# Spatial Indices in GeoParquet

This notebook explains the different spatial optimization options:
- Bbox columns (required for performance)
- Hilbert sorting (recommended)
- H3, Quadkey, and KD-tree columns (for analysis)

**Important**: GeoParquet doesn't have a traditional spatial index like R-tree. Performance comes from row group statistics combined with spatial sorting.

In [None]:
import geoparquet_io as gpio

## The Bbox Column: Foundation for Performance

The bbox column stores each feature's bounding box as a struct. Combined with GeoParquet 1.1's `covering` metadata, this enables query engines to skip row groups that don't intersect a query area.
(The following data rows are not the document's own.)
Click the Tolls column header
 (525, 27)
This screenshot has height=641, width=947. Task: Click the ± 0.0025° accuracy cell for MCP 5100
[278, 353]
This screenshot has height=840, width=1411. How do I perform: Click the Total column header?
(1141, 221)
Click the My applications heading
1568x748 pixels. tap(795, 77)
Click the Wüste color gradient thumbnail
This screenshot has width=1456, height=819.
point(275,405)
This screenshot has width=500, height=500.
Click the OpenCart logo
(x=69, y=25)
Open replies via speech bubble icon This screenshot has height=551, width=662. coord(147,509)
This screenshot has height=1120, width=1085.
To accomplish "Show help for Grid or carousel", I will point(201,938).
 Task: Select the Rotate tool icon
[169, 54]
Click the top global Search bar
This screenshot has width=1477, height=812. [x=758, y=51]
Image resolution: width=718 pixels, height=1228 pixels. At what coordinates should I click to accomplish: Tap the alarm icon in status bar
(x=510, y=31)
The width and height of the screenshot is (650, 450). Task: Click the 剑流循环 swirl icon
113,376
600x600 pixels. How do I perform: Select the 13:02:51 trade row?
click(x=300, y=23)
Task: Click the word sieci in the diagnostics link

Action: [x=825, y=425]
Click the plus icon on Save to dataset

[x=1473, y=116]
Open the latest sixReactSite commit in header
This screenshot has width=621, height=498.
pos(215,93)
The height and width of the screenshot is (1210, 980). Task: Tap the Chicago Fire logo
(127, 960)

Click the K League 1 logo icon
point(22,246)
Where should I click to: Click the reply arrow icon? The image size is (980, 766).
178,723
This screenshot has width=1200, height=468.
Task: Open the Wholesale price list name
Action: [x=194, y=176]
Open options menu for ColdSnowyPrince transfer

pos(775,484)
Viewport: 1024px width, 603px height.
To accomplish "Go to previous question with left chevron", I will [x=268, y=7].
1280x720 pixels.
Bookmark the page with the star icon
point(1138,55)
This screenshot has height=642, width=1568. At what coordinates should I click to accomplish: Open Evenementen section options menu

**Critical**: Bbox columns only provide performance benefits when data is spatially sorted.

In [None]:
# Add bbox column
table = gpio.read("data/sample.parquet")
with_bbox = table.add_bbox()

print(f"Columns before: {table.column_names}")
print(f"Columns after: {with_bbox.column_names}")

## Hilbert Sorting: Making Bbox Useful

Hilbert sorting reorders rows so nearby features are stored together. This makes row group statistics meaningful for spatial queries.

In [None]:
# The recommended combination: bbox + Hilbert sort
optimized = gpio.read("data/sample.parquet").add_bbox().sort_hilbert()

optimized.info()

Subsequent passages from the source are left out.